Last modified: 2013-07-16 22:05:27 UTC
On bug 36496 physikerwelt writes: I think it is really important to have a stable, secure, and long term supported way of math rendering. As I'm working on integrating LaTeXML a rendering engine that converts tex to MathML I was running into a couple of issues. First, Wikipedia uses texvc and not tex, therefore I had to create a list of special user defined commands. MathJax has this list as well. To my mind it's a suboptiomal solution especially with regard to long term support. I propose to come up with a grammar that can be used by a wide audience (e.g. antlr) and convert that into native php code. This grammar converts texvc to tex and eliminates all commands that are not allowed. Second, there are some security aspects, i.e. that someone could put code that is a potential security risk for the visitors. Texvc eliminates this security risk by returning pictures only. On the other side as texvc is a potential security risk for the server, since the rendering must take place on the same machine as the core server works. LaTeXML can use a separate server, but if there is an attack to the network the traffic could be redirected to another server. Therefore the output of LaTeXML must be checked again before returning it to the users browser. If the users browser supports mathml only bugs in the browsers mathml implementation can be a security risk. If not MathJaX is needed to convert MathML to whatever, which comes along with all the Javascript issues. As a result I think that it would be good to seperate the tasks somehow. The Wikimedia Math extension php code should convert texvc to tex and ensure that only valid tex is passed to the rendering engine. Than a standard rendering engine can be used and the final result can be validated according to standard methods. e.g. validate MathML out against the W3C MathML scheme. In summer 2012 I proposed the LaTeXML render at CICM 2012, now it's avalible as opt-in[1]. [1] http://arxiv.org/abs/1304.5475 PS: There is a demo at http://demo.formulasearchengine.com you can click on http://demo.formulasearchengine.com/index.php/Special:Random to get a random page of the english wikipedia... the pages are not cached so it might take about 20 seconds, especially if images has to be loaded from commons
This is a nice idea, there is some millage in the ability search mathematical formula but I suspect many problems. Have you looked at http://www.dessci.com/en/reference/searching/
Thanks for the link. I started to collect formula search engines at http://www.formulasearchengine.com/list_of_current_formula_search_engines There was a task about math search at NTCIR (research.nii.ac.jp/ntcir/workshop/OnlineProceedings10/NTCIR/toc_ntcir.html) this year. I was lobbing for adding the wikipedia dataset to the test collection for the next round. We'll see if that turns out. At least there is now a MathDump script that augments the Wikimedia dumps with MathML;) By the way I should write about that, since that script is more useful to demo the plugin features of the dumpBackup maintenance script that for its original purpose for most people.
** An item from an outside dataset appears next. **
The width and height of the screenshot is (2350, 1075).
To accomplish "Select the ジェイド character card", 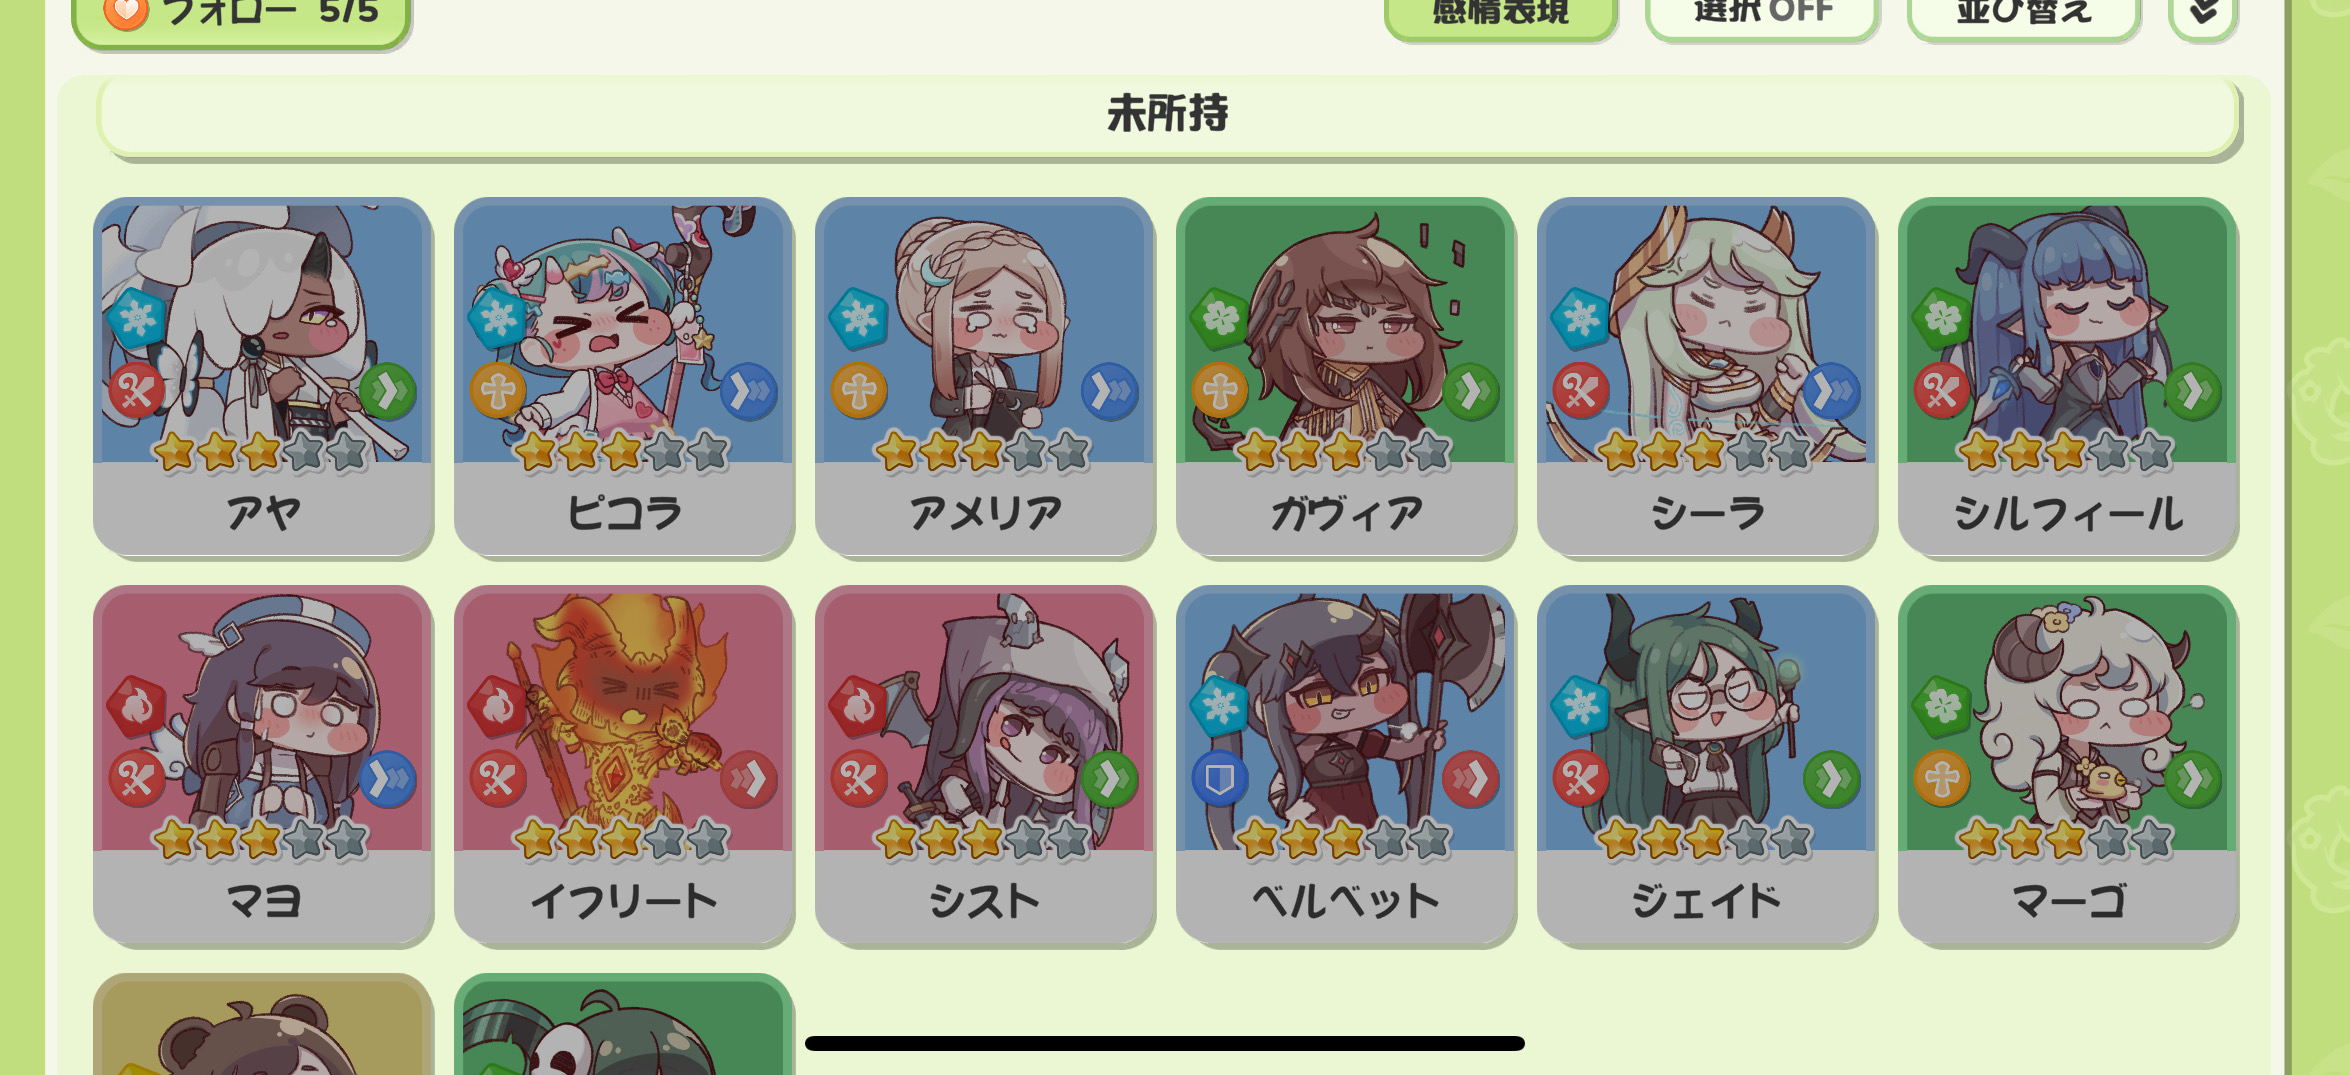I will (x=1706, y=764).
What exactly is the scope of this bug (how do we know when it's fixed)?
I'm not sure if that is a bug. I think the actual details are covered by other bugs, e.g. the security aspect is mentioned in 49169
I agree. I'm going to close this. Feel free to file additional Math bugs, but please try to keep them focused. We can use wikitech-l or RFCs (https://www.mediawiki.org/wiki/Requests_for_comment) for broader discussion.